I’ve been thinking a lot recently about the process of adaptation, and I’ve written a couple of posts about the dangers of adapting a much-loved story and the fallacy of thinking there is a “right” version of any legendary material. It got me thinking about what can and can’t be changed.
More literature is adaptation than people tend to think. With the rise of printing and then the rise of copyright law, coupled with a post-romantic idea of “inspiration” over imitation, I think we’ve forgotten that there’s nothing really new under the sun. And this is a good thing – the stories of the past are part of how we understand ourselves. But, when you’re adapting, how far is too far?
I am personally of a vaguely Swansonesque persuasion in that, that is to say, for the most part I think people should be free to do with existing material what they wish. That said, if you travel too far from the original then you lose that sense of working with something and remaking it creatively – and remaking is in many ways at least as creative as making new.
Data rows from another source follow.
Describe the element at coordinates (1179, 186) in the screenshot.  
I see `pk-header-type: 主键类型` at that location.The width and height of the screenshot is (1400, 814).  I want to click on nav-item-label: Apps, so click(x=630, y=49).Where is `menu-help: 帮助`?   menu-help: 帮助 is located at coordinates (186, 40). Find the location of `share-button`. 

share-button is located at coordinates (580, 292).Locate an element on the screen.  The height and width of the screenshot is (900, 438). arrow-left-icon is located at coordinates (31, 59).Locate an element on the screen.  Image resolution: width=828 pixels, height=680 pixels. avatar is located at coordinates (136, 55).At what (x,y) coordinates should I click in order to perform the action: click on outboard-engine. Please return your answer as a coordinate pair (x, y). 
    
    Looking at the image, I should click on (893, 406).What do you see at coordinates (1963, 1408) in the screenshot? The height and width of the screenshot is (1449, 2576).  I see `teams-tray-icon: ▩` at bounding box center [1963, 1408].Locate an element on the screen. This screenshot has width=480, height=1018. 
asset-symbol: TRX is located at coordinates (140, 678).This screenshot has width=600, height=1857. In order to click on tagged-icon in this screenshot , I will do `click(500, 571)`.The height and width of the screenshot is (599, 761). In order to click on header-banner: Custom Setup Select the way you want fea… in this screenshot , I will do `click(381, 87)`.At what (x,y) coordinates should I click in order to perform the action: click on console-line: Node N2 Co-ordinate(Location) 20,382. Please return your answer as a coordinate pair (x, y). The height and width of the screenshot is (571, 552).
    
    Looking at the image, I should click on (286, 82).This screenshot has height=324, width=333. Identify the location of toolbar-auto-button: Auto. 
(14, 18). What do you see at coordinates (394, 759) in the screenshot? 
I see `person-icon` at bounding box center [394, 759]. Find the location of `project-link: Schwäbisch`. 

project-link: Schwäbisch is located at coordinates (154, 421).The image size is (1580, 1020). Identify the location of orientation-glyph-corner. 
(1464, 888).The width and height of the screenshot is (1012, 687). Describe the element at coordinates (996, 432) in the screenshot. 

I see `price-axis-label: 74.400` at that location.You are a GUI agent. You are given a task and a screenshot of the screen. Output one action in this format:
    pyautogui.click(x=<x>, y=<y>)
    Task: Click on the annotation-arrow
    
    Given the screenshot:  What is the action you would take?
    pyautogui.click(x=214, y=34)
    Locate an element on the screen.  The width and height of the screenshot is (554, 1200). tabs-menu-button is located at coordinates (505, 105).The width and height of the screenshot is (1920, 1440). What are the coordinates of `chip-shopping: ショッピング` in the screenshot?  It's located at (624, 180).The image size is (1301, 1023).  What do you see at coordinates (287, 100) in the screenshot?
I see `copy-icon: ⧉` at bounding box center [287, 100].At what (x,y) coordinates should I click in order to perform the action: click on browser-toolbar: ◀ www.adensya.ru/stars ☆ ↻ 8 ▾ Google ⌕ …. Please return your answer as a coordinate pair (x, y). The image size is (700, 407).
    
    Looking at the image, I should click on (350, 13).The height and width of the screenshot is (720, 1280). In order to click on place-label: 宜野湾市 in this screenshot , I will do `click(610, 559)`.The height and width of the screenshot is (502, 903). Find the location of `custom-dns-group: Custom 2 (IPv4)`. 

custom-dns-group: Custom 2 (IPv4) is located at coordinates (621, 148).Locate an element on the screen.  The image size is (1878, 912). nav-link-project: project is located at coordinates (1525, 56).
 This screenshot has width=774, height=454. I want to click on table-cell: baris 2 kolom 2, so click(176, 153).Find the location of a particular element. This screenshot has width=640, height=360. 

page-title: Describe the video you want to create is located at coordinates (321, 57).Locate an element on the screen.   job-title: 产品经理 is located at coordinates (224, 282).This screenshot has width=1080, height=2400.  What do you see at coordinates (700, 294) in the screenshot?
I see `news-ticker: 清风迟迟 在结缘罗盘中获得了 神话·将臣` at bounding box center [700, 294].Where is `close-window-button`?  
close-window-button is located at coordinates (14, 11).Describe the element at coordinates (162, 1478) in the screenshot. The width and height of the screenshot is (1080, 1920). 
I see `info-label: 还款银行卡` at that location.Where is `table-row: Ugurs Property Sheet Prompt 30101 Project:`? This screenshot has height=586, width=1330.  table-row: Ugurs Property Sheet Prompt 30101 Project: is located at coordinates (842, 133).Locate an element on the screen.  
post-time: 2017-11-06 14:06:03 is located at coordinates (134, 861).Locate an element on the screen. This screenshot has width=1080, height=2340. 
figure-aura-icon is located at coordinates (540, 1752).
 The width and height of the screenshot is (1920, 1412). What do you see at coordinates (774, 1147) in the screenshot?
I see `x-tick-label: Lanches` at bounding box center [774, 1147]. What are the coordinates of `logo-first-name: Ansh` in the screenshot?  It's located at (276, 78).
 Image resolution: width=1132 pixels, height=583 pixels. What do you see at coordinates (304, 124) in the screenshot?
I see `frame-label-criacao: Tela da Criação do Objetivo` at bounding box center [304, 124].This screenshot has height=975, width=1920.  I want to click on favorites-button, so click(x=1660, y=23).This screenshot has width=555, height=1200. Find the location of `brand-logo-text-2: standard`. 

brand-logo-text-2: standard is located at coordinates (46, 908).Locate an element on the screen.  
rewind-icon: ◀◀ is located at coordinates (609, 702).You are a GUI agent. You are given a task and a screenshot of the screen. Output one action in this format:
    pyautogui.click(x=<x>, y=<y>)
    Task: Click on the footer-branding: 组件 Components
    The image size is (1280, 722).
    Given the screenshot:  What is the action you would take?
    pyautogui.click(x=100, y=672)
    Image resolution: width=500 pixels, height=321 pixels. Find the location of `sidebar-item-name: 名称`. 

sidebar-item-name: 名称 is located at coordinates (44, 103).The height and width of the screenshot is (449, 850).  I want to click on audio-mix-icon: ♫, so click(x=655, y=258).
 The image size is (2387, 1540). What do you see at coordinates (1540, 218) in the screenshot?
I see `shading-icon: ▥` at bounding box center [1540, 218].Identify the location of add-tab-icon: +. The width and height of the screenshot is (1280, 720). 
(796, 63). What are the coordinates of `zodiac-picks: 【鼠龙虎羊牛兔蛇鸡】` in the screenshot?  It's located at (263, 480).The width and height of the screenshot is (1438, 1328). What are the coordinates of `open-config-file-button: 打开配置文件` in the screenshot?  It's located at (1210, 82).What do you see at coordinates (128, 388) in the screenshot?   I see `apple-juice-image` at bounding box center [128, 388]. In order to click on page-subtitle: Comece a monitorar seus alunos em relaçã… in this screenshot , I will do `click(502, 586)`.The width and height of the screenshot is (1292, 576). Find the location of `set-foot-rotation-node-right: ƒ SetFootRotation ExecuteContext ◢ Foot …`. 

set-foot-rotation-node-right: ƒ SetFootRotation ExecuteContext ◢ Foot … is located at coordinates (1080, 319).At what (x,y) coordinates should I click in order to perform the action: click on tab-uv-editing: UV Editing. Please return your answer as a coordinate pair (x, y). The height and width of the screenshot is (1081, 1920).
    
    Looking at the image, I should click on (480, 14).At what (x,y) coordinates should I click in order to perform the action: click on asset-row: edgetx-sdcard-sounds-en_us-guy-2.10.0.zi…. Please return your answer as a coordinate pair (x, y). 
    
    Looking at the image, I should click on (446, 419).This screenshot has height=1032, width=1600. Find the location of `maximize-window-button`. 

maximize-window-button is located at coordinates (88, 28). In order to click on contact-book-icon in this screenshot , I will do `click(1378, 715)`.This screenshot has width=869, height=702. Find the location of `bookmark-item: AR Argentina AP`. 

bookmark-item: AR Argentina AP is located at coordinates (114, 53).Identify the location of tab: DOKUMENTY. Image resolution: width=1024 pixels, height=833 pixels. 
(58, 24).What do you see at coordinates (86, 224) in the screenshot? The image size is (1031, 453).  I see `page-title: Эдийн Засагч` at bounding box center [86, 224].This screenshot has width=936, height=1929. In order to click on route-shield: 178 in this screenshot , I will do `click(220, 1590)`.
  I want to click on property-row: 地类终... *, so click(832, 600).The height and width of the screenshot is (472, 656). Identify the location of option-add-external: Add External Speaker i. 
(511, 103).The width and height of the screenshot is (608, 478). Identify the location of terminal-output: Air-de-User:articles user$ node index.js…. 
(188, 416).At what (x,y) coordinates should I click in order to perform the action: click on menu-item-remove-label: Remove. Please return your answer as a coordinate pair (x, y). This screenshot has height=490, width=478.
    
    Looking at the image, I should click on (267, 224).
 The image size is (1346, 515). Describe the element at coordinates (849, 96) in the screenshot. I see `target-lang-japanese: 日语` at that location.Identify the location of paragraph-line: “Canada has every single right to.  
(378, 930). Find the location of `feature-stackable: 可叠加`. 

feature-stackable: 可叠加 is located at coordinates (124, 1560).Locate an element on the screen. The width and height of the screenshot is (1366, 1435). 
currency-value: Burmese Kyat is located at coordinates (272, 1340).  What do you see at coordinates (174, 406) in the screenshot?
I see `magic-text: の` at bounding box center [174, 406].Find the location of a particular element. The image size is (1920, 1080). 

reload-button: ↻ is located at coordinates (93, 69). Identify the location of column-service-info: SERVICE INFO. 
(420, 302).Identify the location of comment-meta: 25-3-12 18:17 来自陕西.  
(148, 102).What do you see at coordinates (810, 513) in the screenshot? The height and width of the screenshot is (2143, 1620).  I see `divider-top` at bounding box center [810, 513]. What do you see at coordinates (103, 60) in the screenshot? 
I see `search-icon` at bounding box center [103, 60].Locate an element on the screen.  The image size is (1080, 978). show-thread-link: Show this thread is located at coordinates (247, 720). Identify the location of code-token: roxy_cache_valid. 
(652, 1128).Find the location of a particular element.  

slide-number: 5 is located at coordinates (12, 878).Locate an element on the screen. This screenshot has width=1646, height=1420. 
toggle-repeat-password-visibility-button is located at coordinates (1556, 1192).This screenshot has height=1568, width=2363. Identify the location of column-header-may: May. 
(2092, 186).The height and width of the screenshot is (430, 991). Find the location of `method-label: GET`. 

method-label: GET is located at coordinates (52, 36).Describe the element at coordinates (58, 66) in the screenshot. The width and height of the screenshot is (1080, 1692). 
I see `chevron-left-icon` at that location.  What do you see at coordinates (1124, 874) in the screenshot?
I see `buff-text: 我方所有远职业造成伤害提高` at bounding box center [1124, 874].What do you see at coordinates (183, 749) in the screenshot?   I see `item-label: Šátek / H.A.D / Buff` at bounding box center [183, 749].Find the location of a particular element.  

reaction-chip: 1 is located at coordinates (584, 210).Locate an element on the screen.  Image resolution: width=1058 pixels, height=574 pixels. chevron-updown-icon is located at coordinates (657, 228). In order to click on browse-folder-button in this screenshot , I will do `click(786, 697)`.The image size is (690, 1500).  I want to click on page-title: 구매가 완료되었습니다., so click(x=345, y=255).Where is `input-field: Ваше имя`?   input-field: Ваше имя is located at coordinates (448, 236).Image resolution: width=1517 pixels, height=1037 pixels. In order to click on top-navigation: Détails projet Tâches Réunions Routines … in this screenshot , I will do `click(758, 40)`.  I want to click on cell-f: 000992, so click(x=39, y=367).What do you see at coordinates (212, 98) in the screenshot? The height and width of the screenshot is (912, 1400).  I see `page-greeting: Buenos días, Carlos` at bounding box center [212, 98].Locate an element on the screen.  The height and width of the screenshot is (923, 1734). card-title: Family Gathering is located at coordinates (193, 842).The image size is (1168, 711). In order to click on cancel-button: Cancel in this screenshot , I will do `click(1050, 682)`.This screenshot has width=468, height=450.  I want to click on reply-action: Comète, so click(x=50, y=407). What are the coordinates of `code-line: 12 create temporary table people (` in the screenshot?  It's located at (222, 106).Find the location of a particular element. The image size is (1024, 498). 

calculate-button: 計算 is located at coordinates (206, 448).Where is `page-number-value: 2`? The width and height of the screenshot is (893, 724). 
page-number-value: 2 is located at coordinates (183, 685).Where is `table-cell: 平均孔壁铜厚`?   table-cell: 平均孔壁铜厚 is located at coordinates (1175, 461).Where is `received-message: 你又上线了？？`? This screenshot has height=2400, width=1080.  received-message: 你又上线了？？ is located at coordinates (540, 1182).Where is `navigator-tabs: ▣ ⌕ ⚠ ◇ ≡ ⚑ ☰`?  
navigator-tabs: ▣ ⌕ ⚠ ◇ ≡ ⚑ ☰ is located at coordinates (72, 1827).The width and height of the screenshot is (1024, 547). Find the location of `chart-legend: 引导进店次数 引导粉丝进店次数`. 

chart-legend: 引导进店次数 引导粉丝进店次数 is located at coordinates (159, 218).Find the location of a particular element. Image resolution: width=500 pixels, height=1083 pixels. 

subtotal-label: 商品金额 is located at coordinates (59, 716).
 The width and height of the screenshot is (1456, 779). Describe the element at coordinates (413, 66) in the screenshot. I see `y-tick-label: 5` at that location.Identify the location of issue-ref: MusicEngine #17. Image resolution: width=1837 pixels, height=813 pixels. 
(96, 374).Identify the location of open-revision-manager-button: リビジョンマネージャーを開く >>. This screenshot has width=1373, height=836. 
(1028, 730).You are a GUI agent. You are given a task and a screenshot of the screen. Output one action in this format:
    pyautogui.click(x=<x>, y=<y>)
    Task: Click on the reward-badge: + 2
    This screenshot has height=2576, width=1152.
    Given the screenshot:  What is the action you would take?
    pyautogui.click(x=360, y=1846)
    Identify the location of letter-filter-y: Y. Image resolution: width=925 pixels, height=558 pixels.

That said, I’m yet to come across any Arthuriana that successfully translates the story through time (except perhaps Avalon High, for its shameless disnified tweenieness). I’d be very interested to read one (or perhaps write one one day, ho ho). But that said, every version seems to shuffle things around; family relations, the order of events, goodies baddies etc. And I think that’s what’s attracted me to it the most.
So really I’m just interested to know – what do others consider when they adapt? What is “off-limits”? What’s “fair play”? Does anyone know of any adaptations of *any* stories that have worked particularly well?